C'est pareil, vraiment.
Pour le Kremlin, la
solution était évidente : utiliser les
Turcs pour forcer les Kurdes à accepter
l’inévitable, mais ne pas les laisser
établir une force d’invasion permanente
dans le nord de la Syrie.
Certes, les Russes
ont exprimé leur désapprobation plutôt
molle à l’égard de l’opération turque et
ils ont appelé tout le monde à revenir à
la table des négociations. C’est un
exemple assez rare où la rhétorique
russe ne correspondait pas à ses actes,
car en réalité, l’opération turque
aurait été absolument impossible si les
Russes n’avaient pas donné à Ankara
un feu vert préalable non officiel, mais
très fiable. En outre, selon au moins un
rapport – que je trouve assez
crédible – les forces aérospatiales
russes ont même envoyé une paire de
Su-35S pour engager une paire turque de
F-16 qui, dès qu’elles ont vu ce qui
allait se passer, ont décidé de
faire demi-tour pour sauver leur peau.
Cependant, dans d’autres cas, nous
savons que les F-16 ont été utilisés
contre des cibles kurdes. Il est assez
clair que les Russes ont non seulement
dit à Erdogan ce qui était acceptable et
ce qui ne l’était pas, ils ont également
« peaufiné » l’opération turque
pour forcer les Kurdes à négocier sans
permettre aux Turcs d’établir une sorte
de présence significative dans le nord
de la Syrie.
Ce qui s’est passé
ensuite était un effet domino. Les
Kurdes ont essayé de se battre du mieux
qu’ils pouvaient, mais tout le monde
s’est rendu compte qu’ils étaient
condamnés. Les Américains, de manière
très prévisible, et très logiquement
selon moi, ont également mis leur cul à
l’abri. Trump a effectivement utilisé
cela, mais comme prétexte, pour sortir
de Syrie – du moins officiellement – non
seulement pour protéger la vie
des soldats américains, mais également
pour se sortir des sables mouvants que
la Syrie est devenue pour l‘Axe du
Bien.

__À FAIRE__.
**a)** Relevez tous les peuples que le texte sur la Syrie désigne par un nom au pluriel, comme « les Turcs ».
**b)** Indiquez si chacune de ces affirmations s'accorde avec le texte sur la Syrie : (i) les Russes ont vivement condamné l'opération turque ; (ii) dans certains cas, des F-16 ont servi contre des cibles kurdes. Justifiez chaque réponse par une citation exacte du texte.
**c)** Recopiez le passage du texte sur la Syrie qui va de « C'est pareil, vraiment. » jusqu'à « nord de la Syrie. » inclus.

__MATÉRIEL FOURNI__.
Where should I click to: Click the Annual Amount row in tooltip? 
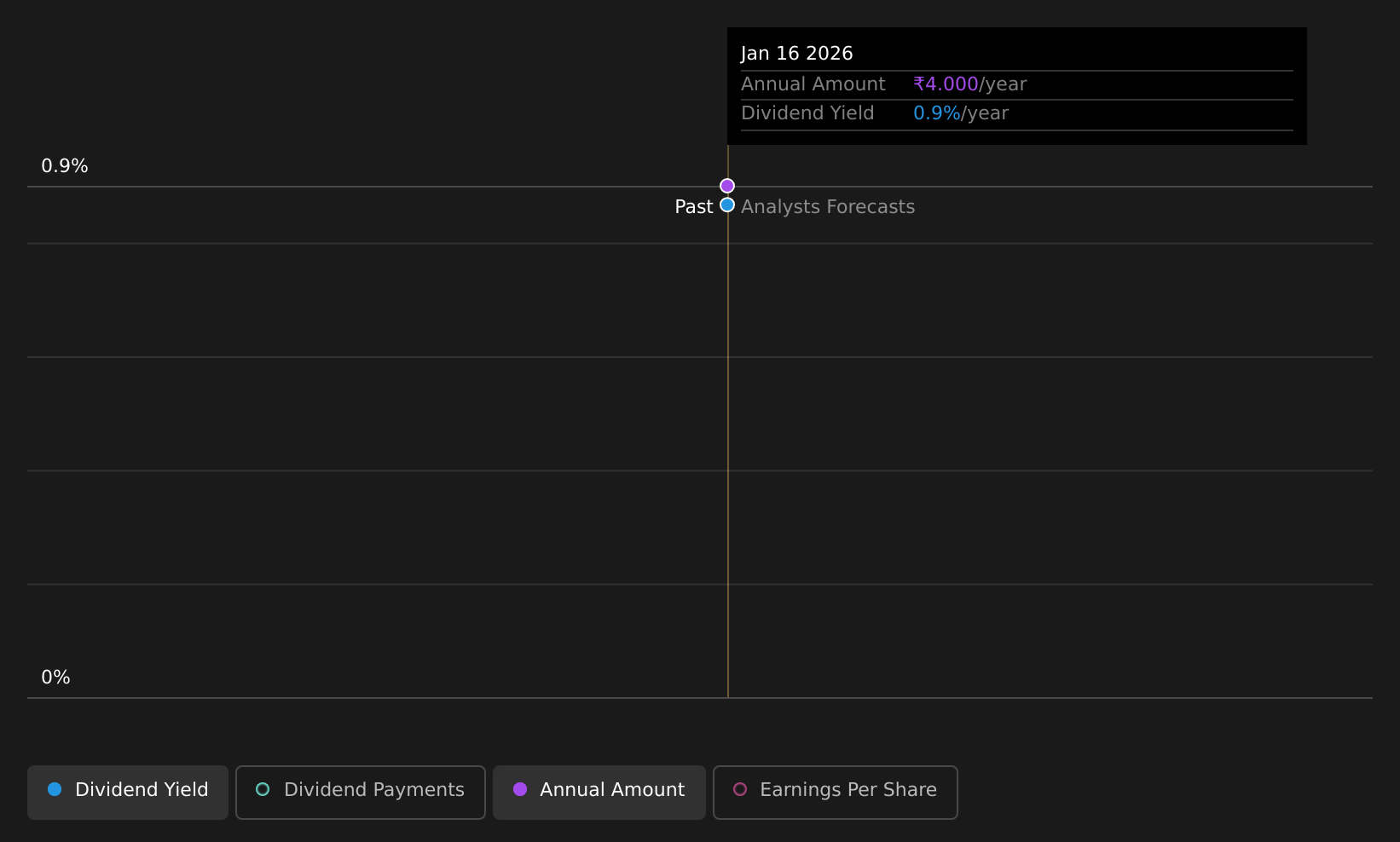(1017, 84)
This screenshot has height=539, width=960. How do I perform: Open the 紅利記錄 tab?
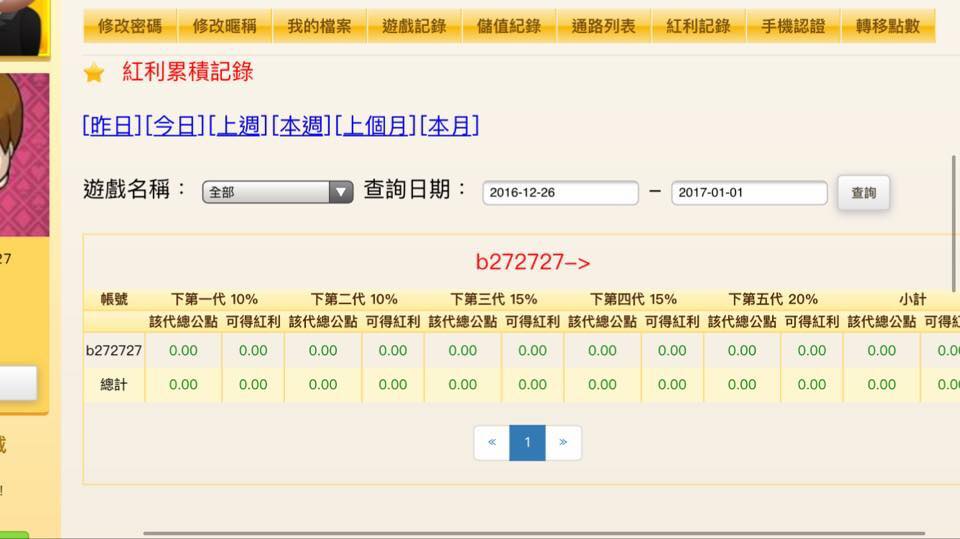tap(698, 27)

__RÉPONSES PAR TÂCHE__.
**a)** Les Turcs, les Kurdes, les Russes, les Américains.

**b)**
(i) Non : « ont exprimé leur désapprobation plutôt molle à l’égard de l’opération turque ».
(ii) Oui : « dans d’autres cas, nous savons que les F-16 ont été utilisés contre des cibles kurdes ».

**c)**
C'est pareil, vraiment.
Pour le Kremlin, la
solution était évidente : utiliser les
Turcs pour forcer les Kurdes à accepter
l’inévitable, mais ne pas les laisser
établir une force d’invasion permanente
dans le nord de la Syrie.